#### SELECTED EXTRACT
⁂

5 comments

  • zahlman 52 minutes ago
    So the point is that you can use the nth competing standard, and transpile it to whatever the other systems need?

    What about manipulating the data?

    Does it support embedded comments, like TOML does? What happens if you round-trip that through JSON? What about the other superset features?

    What does KSON stand for?

    There's a lot said about JSON and YAML on the main page, but why is this better than TOML?

  • wofo 7 hours ago
    I met Daniel (creator of KSON) a while ago and have helped out with a few things, working towards this first beta release. I don't want to hijack the comments section, but there's an article I just finished writing that might shed a bit of context into why KSON exists. It's called "Configuration files are user interfaces" (see https://ochagavia.nl/blog/configuration-files-are-user-inter...). Hope it helps folks understand where KSON is coming from!
  • elviskahoro 4 hours ago
    So incredibly excited for this to come out! What an improvement in the quality of life for developers! My hunch is that this will also come in handy when sending data into LLMs, being able to reduce input tokens without losing fidelity is becoming an ever more important ordeal.
  • nkko 7 hours ago
    Nice to see this out there! Been playing with the token efficiency, looks like around 10% savings vs regular JSON/YAML. Not massive but it adds up. The embedded code thing is cool. Tired of configs that need weird templating or scripts all over the place just to do basic logic. Will check this out on some projects.
  • jared-jesionek 6 hours ago
    Excited for the GA of KSON! We've been exploring the alpha to help us build a DSL for a data viz tool and it's been really cool.

⁂

#### EXERCISE INSTRUCTIONS
In the comment thread about KSON, roughly how much token savings compared with regular JSON/YAML does one commenter report? Rely only on the comment thread to answer.

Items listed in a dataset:
⁂

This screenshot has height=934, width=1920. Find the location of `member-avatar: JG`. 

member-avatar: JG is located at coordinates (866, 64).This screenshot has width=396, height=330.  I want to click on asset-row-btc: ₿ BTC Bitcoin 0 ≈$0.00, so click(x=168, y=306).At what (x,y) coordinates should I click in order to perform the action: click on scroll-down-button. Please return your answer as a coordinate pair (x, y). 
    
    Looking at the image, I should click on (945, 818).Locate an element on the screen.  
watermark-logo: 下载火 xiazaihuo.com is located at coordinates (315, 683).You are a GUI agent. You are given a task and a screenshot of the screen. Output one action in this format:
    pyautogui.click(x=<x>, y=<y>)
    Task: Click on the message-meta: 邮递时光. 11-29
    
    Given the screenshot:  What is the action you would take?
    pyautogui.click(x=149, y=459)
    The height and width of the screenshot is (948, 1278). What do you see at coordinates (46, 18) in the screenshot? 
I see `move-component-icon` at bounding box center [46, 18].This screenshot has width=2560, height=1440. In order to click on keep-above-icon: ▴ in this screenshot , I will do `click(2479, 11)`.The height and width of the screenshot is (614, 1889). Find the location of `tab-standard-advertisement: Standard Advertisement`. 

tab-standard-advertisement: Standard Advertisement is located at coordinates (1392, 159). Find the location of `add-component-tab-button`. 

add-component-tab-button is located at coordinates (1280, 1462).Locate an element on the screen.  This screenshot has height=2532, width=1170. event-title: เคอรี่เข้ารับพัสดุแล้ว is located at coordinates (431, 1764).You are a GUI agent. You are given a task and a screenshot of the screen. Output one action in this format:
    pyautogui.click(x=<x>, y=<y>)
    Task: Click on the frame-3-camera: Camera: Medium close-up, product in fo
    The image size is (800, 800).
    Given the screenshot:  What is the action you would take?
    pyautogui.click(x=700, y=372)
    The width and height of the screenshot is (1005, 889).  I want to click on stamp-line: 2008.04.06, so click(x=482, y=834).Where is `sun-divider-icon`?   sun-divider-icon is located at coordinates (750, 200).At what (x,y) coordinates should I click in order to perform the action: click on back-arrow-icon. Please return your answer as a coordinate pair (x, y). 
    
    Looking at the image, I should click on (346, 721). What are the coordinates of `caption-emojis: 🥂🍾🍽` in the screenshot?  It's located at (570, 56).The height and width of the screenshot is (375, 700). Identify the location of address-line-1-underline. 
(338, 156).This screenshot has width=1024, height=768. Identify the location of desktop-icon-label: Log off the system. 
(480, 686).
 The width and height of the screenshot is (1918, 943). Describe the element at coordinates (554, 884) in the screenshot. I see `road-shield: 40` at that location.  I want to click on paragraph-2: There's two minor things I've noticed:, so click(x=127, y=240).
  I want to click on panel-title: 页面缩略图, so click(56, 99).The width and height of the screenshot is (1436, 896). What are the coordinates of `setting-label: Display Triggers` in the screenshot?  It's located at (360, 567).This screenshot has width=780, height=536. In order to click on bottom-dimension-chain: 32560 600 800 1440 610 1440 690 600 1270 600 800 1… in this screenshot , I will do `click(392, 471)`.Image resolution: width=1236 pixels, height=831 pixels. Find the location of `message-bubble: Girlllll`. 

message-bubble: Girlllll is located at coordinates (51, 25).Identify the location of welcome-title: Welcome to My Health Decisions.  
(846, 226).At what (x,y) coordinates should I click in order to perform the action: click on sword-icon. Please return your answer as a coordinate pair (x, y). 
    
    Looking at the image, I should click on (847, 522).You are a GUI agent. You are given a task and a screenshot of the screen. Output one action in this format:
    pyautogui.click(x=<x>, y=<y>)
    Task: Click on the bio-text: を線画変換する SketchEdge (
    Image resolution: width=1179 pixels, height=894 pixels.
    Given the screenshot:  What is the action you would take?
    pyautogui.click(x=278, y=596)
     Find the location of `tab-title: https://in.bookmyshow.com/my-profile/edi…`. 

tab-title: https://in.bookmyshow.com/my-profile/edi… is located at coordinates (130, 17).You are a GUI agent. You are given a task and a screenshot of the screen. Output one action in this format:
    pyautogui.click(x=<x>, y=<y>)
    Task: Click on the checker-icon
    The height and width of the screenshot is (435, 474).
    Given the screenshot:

⁂

#### SOLUTION TO THIS PROBLEM
Around 10%.